2.1.4. Sample Size and Statistical Power
2.2. Artificial Neural Network (ANN) Configuration
2.2.1. Network Architecture
- Input Layer: The network architecture was built on 11 main clinical variables, and it has 43 input units in total for the 20/80 model. This expansion was performed automatically by the IBM SPSS MLP procedure, using 1-of-c encoding for the categorical factors. There were seven categorical variables included in this process: PSA at diagnosis, ISUP biopsy grade, biopsy laterality, clinical TNM stage, clinical nodal stage, mrT, and mrN. Under the 1-of-c scheme, these factors were transformed into 39 separate input units (one for each category level). Combined with the four units for continuous covariates, this results in a total of 43 input units.For continuous covariates, there are four variables: age, PSA density, prostate volume, and Briganti score. These continuous variables undergo a rescaling procedure by linear normalisation, which adjusts them to a standardised numerical range defined by the minimum and maximum values found in the training set. This pre-processing step is crucial, as it facilitates training convergence and prevents variables with larger numerical ranges, such as prostate volume, from disproportionately affecting the network’s weight estimations or causing “weight saturation” in the activation functions.

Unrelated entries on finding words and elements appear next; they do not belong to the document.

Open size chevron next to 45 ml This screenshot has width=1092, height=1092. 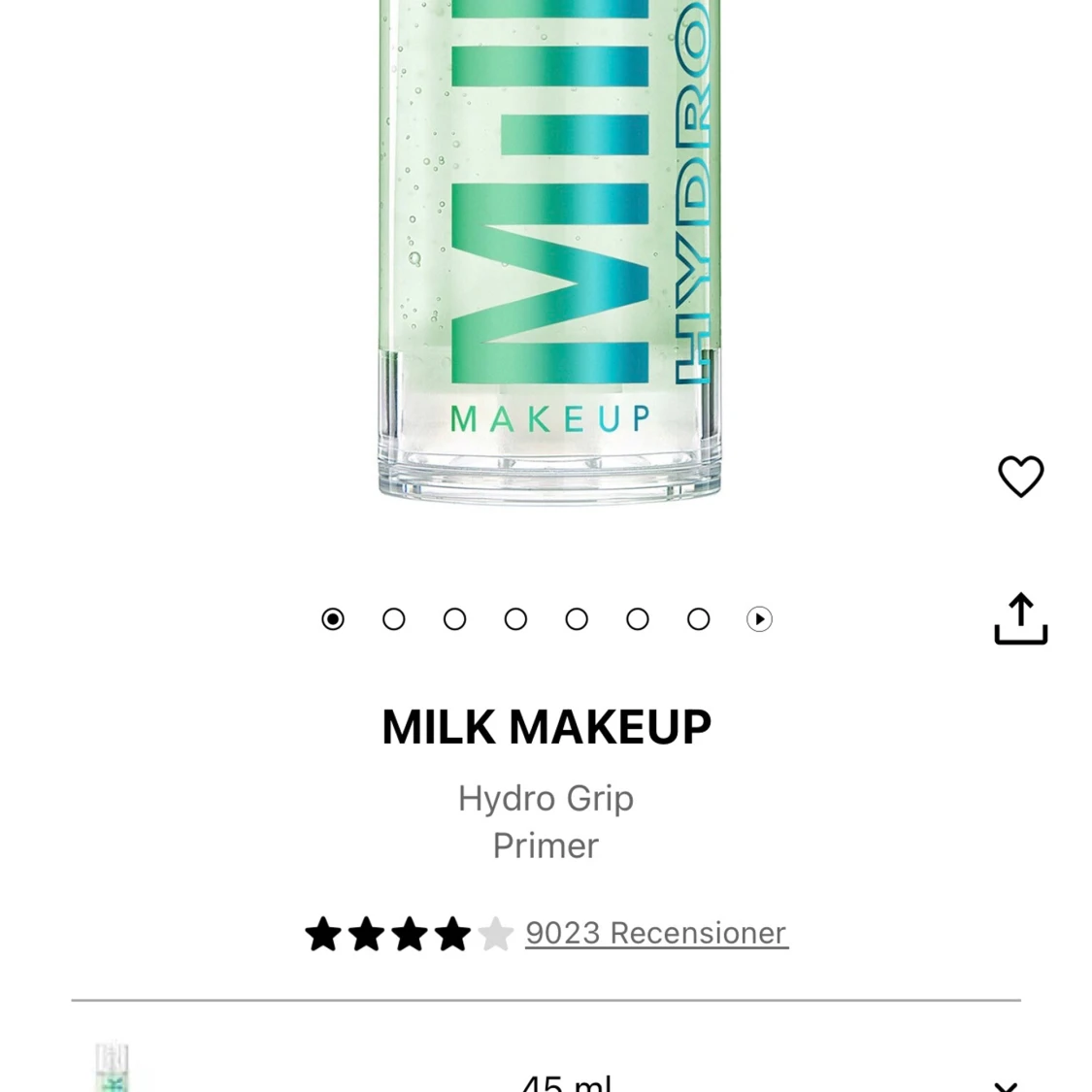1006,1086
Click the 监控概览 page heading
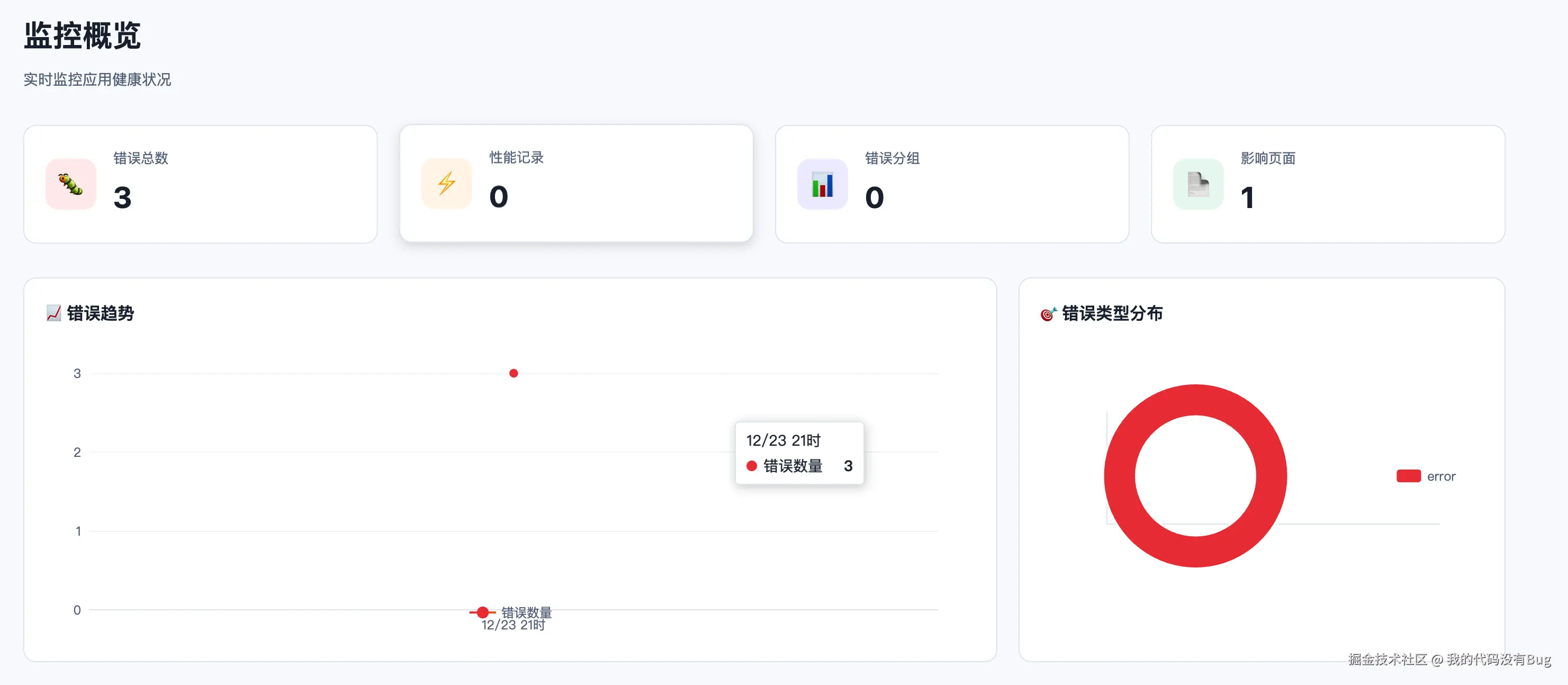 pyautogui.click(x=82, y=35)
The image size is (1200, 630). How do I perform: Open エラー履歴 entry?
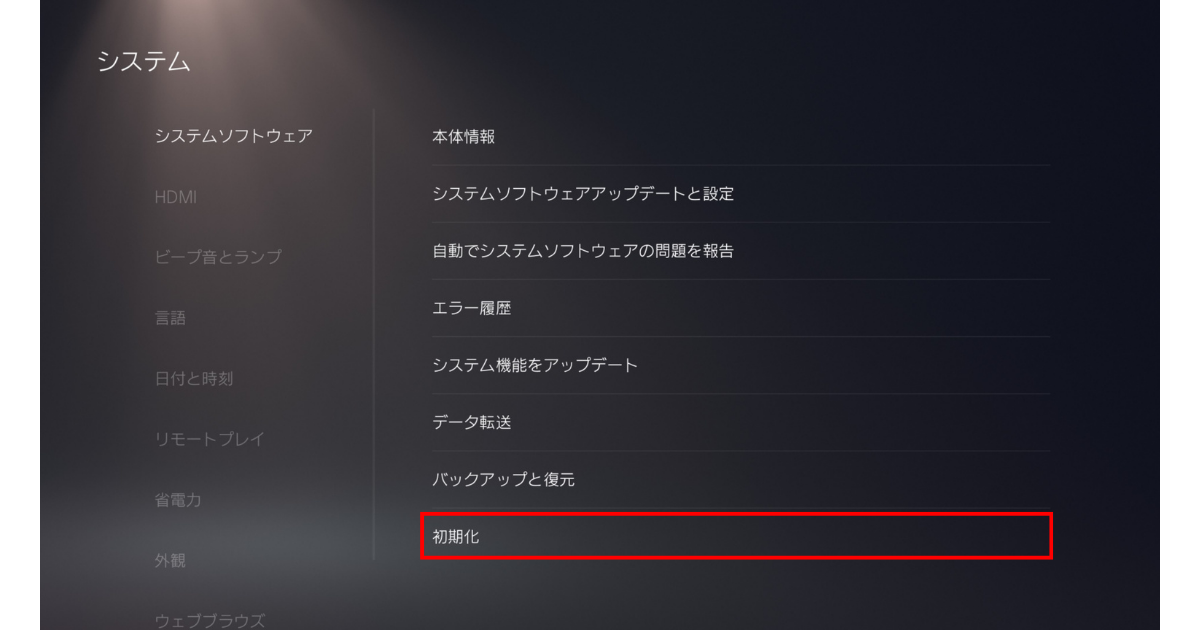736,308
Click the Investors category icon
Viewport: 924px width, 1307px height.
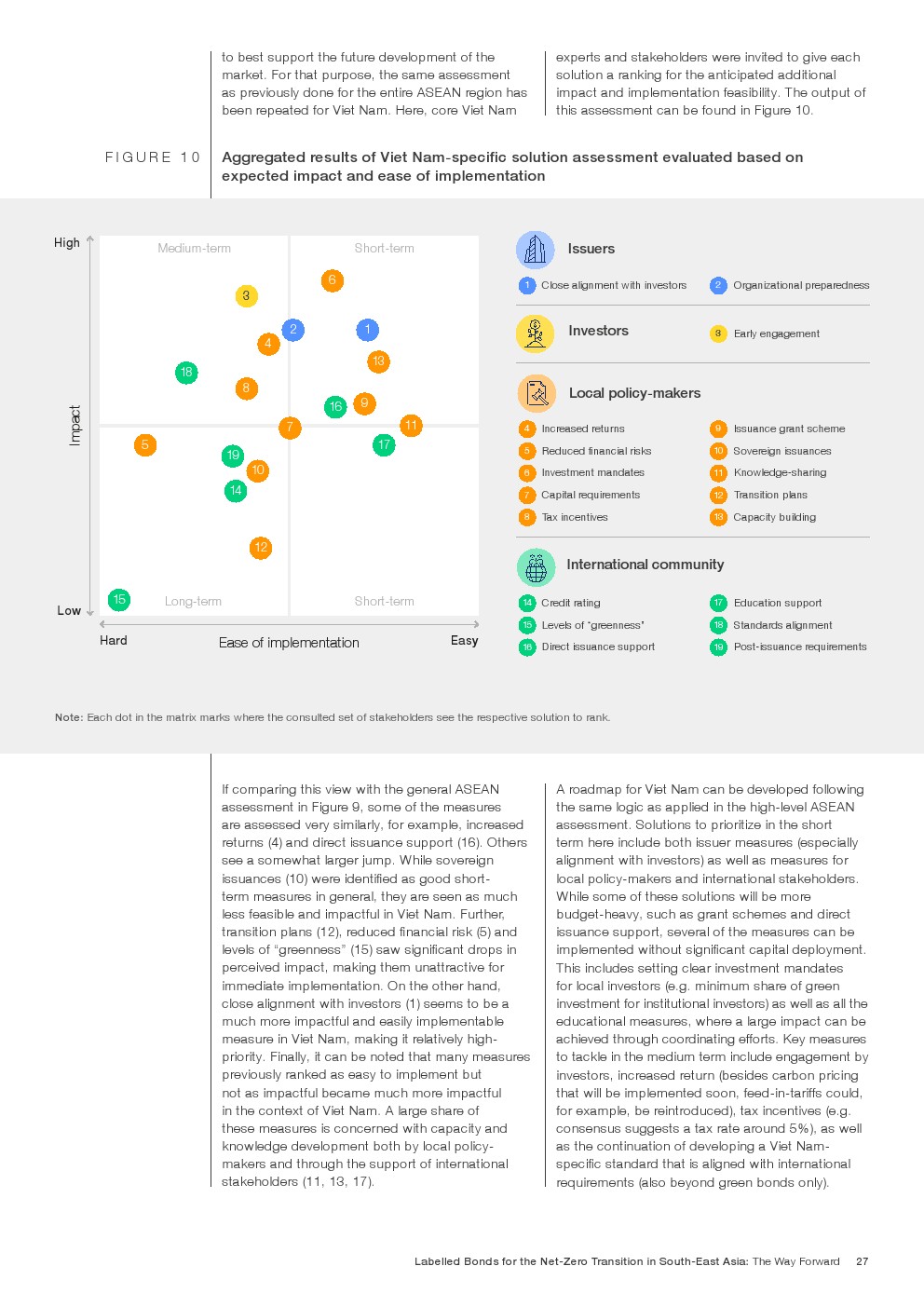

- Hidden Layer: A single hidden layer was used, with the number of neurons determined via the IBM SPSS MLP automatic architecture selection algorithm. This procedure optimised the size of the hidden layer within a predefined range from 6 to 9 by selecting the configuration that minimised the training cross-entropy error. This architectural constraint acts as a type of structural regularisation, which creates an ‘information bottleneck’ that prevents the network from memorising the training set. By restricting the capacity of the hidden layer and combining these limits, the model is forced to prioritise the most influential predictors, such as the ISUP grade and Briganti score, over less significant categorical levels. Furthermore, to prevent ‘over-training,’ the model applied an early stopping rule that ended the iteration process at the first sign of error plateauing, where the cross-entropy error did not decrease anymore.For the 20/80 model, this led to a total of 9 hidden units. The hyperbolic tangent (tanh) activation function was applied to this layer to facilitate non-linear mapping:
- Output Layer: The target variable was the D’Amico risk group. Although the model was initialised to support three categories (high, intermediate, and low), the output neurons were dynamically reduced to two (high vs. intermediate) in the 20/80 configuration. This occurred because the low-risk group did not have enough representation in the training partition for that specific split, which did not allow for robust category initialisation (Figure 2).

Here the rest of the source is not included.